# Another Toe Jack



## Hawkeye

I was sure I'd posted this before and when I started to type the title, this one came up as one I'd typed before. Can't find it anywhere, so I guess it got deleted.

At the beginning of the summer I was waiting for a chance to go and get my Victoria U2 mill. It seemed like a good project to fill time to make a toe jack out of a little 2-ton bottle jack I had on hand. I looked at a bunch of sites that showed what people had made and then threw some scrap together.

The lifting toe was made by welding together two pieces of 3/8" thick angle iron. This takes advantage of the strength of the built-in corners.



The base and column were welded together out of 3/8" plate and 1/4" thick angle, with an aluminum pillow block bolted in to brace the top of the jack.



The little piece of angle opposite the column is to hold the base of the jack in place.



The threaded extension at the top of the jack has to be cut off in order to screw it through the hole in the top of the lifting toe.



It turned out that this was the most essential tool I had the day I moved the mill into the shop.



If you need to move heavy machines around your shop, it is worth having one of these little jacks around. Mine only needs a 3/8" gap under the machine to be able to lift it.


----------



## rebush

Hawkeye: Nicely done. Looks like another shop project to add to the list. Thanks Roger


----------



## Pacer

Hey, Hey! that is kewl --- few pieces out of the scrap box, a jack I already have, couple hours time ... yessir, believe I will.

*TASK INSTRUCTIONS*: Could you copy, word for word, the passage from the toe jack thread above that starts at "The base and" and ends with "jack in place."?

*DATASET EXTRACT*:
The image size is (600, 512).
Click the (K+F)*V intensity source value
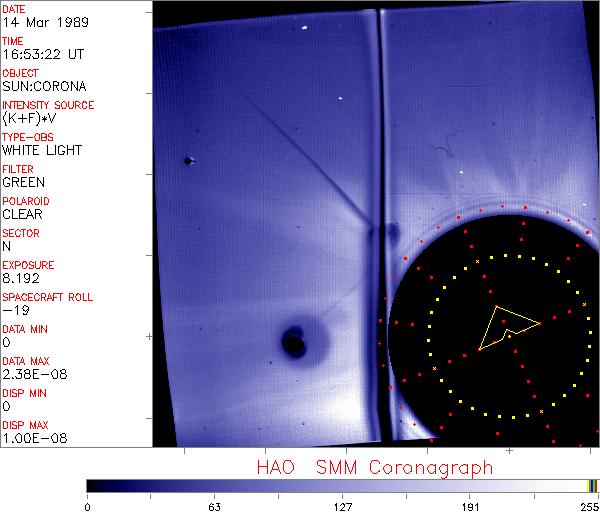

*EXERCISE ANSWER*:
The base and column were welded together out of 3/8" plate and 1/4" thick angle, with an aluminum pillow block bolted in to brace the top of the jack.



The little piece of angle opposite the column is to hold the base of the jack in place.